→ **Task brief**:
Restate verbatim the span of lines below between the line with "About Us (261, 59)" and the line with "Our History (611, 2316)", including those two lines, and only that span.

◆ ◆ ◆

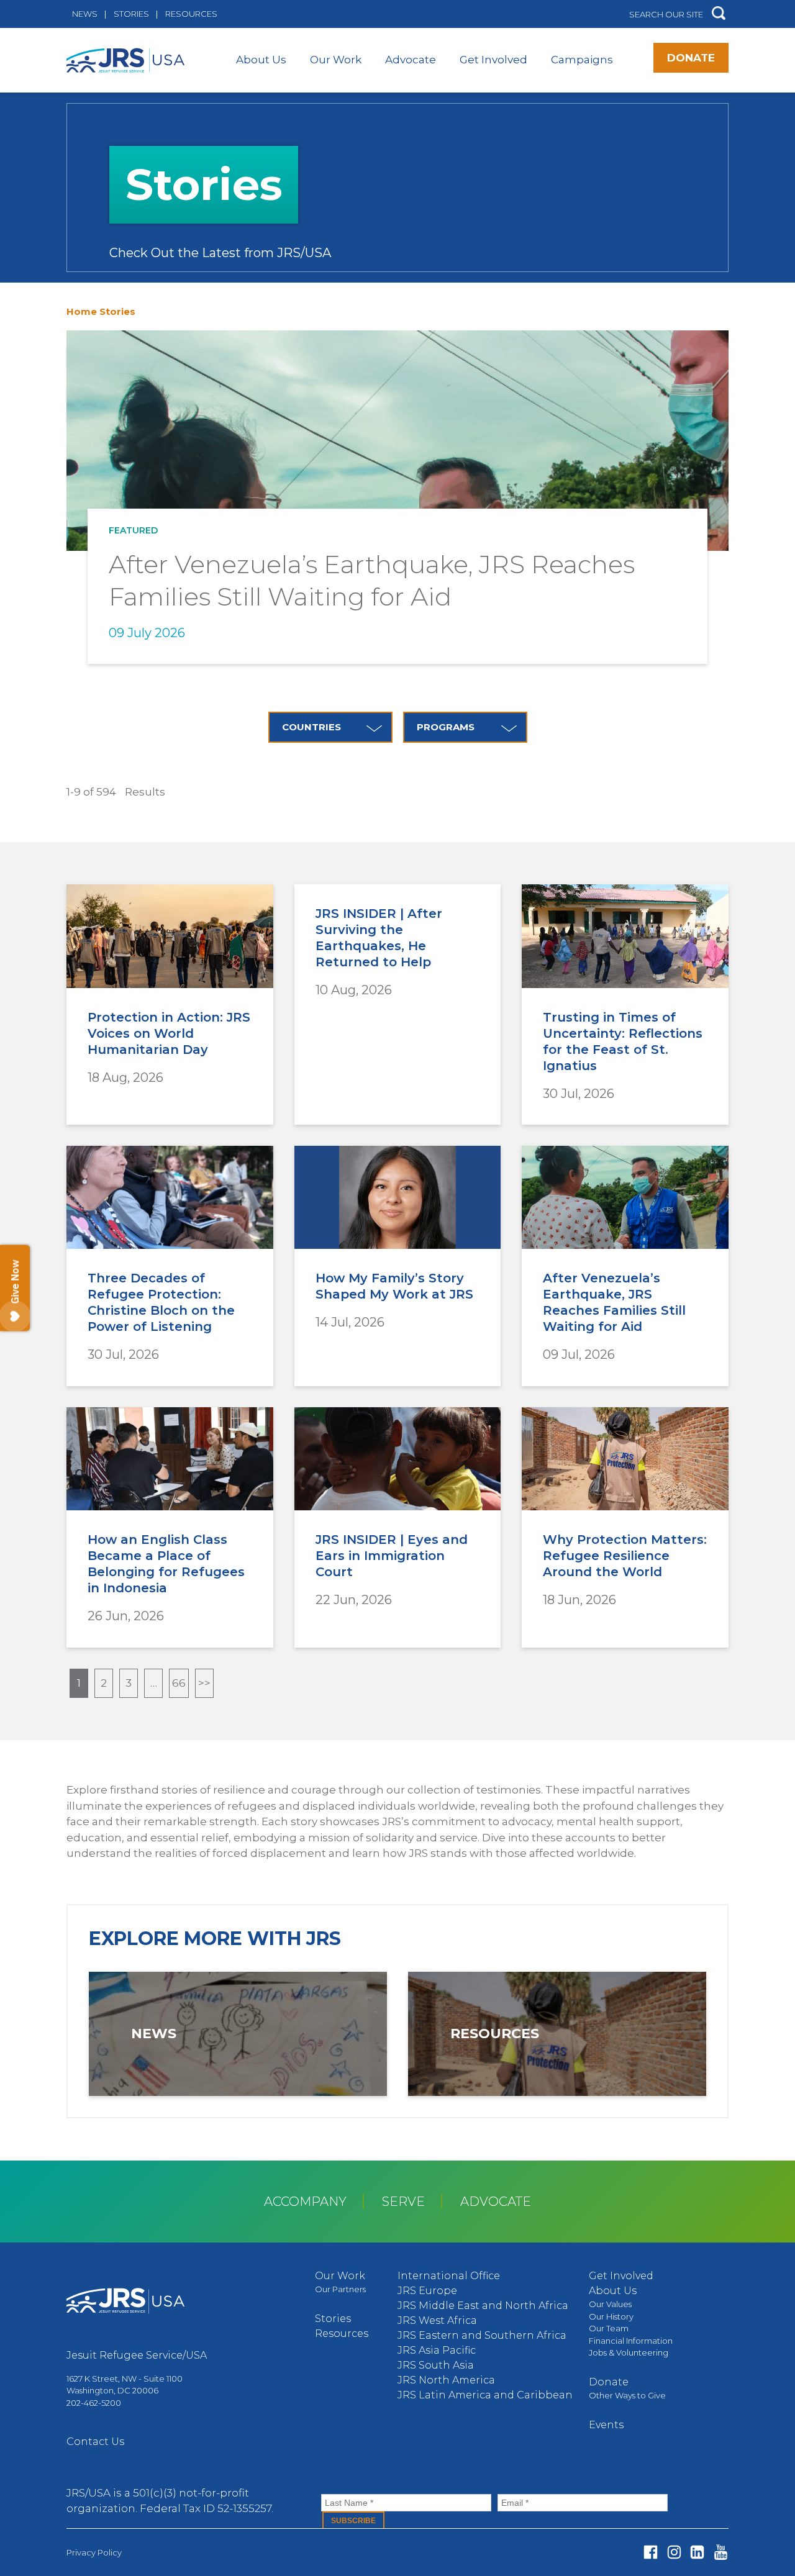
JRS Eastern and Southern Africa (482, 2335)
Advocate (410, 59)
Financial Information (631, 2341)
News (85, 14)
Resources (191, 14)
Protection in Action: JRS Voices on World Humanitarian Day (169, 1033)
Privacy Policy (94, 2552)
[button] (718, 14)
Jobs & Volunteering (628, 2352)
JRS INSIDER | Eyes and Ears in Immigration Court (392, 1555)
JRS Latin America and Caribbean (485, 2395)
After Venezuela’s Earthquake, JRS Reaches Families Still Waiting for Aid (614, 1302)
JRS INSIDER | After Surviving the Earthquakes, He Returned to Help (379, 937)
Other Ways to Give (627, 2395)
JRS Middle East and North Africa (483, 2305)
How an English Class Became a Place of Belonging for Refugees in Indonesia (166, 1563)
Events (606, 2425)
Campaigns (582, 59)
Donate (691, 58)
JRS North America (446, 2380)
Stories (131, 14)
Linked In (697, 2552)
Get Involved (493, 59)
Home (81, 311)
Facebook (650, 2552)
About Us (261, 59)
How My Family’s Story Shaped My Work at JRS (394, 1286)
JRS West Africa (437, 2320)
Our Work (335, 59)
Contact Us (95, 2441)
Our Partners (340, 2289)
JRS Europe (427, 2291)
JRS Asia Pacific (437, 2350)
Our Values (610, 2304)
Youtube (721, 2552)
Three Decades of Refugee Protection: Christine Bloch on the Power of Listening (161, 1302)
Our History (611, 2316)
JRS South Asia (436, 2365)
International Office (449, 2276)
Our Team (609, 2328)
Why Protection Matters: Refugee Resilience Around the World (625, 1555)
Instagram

◆ ◆ ◆

→ **Output**:
About Us (261, 59)
How My Family’s Story Shaped My Work at JRS (394, 1286)
JRS West Africa (437, 2320)
Our Work (335, 59)
Contact Us (95, 2441)
Our Partners (340, 2289)
JRS Europe (427, 2291)
JRS Asia Pacific (437, 2350)
Our Values (610, 2304)
Youtube (721, 2552)
Three Decades of Refugee Protection: Christine Bloch on the Power of Listening (161, 1302)
Our History (611, 2316)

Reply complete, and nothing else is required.